Come inizia il libro, ci ritroviamo nel bagno della villa della vittima, con un’accurata e macabra descrizione di come è stata uccisa e torturata: mi sono detta “cazzo, wow, che ganzo”. Tuttavia, il tutto è poi proseguito in modo piatto, senza avere molte dinamiche di ricerca del colpevole. A metà libro sappiamo già perfettamente chi è e non c’è alcun colpo di scena, è proprio quello che pensavamo. Fino alla fine viene narrato il tentativo di trovare questa persona per catturarla e sbatterla in prigione.
Carino, ma molto piatto. Non ci sono attimi colmi di tensione, di mistero perché il thriller è un susseguirsi di eventi molto lineari, dove non c’è neanche una sbavatura che alza l’attenzione.

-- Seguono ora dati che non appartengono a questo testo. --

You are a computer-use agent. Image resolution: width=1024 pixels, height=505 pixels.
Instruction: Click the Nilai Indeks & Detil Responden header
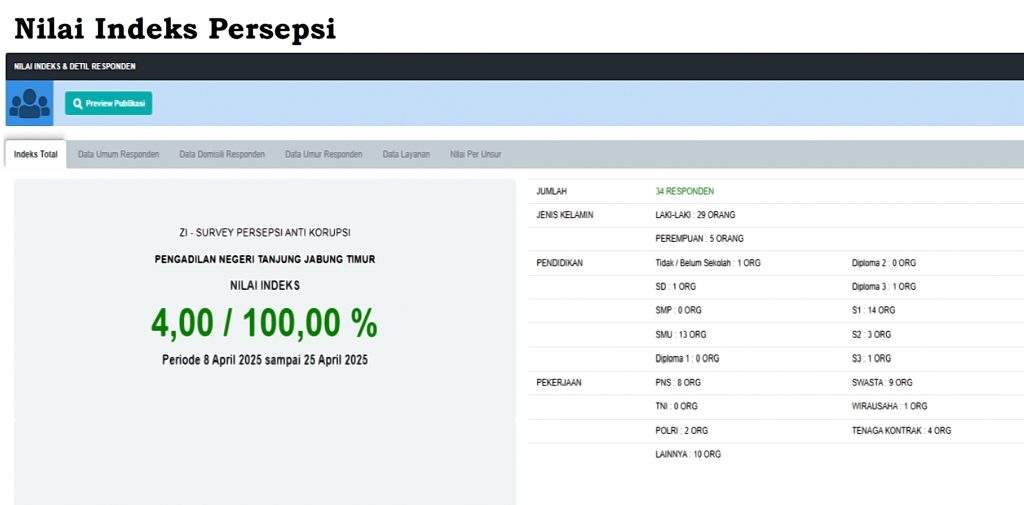point(75,66)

La parte che comunque ho gradito di più è stata la costruzione psicologica dei personaggi. Come anticipavo prima, la protagonista Nora, è particolare: una psicologa che lavora in carcere con spietati serial killer che finisce per commettere diversi errori e di dover mettere in discussione tutta la sua vita, privata e lavorativa.
In conclusione posso dire che il libro è gradevole, si legge velocemente, ma se fosse stato approfondito meglio e narrato non come una telecronaca di semplici fatti a cui il lettore rimane distante e mai coinvolto, avrebbe lasciato molto di più il segno, il potenziale c’era tutto.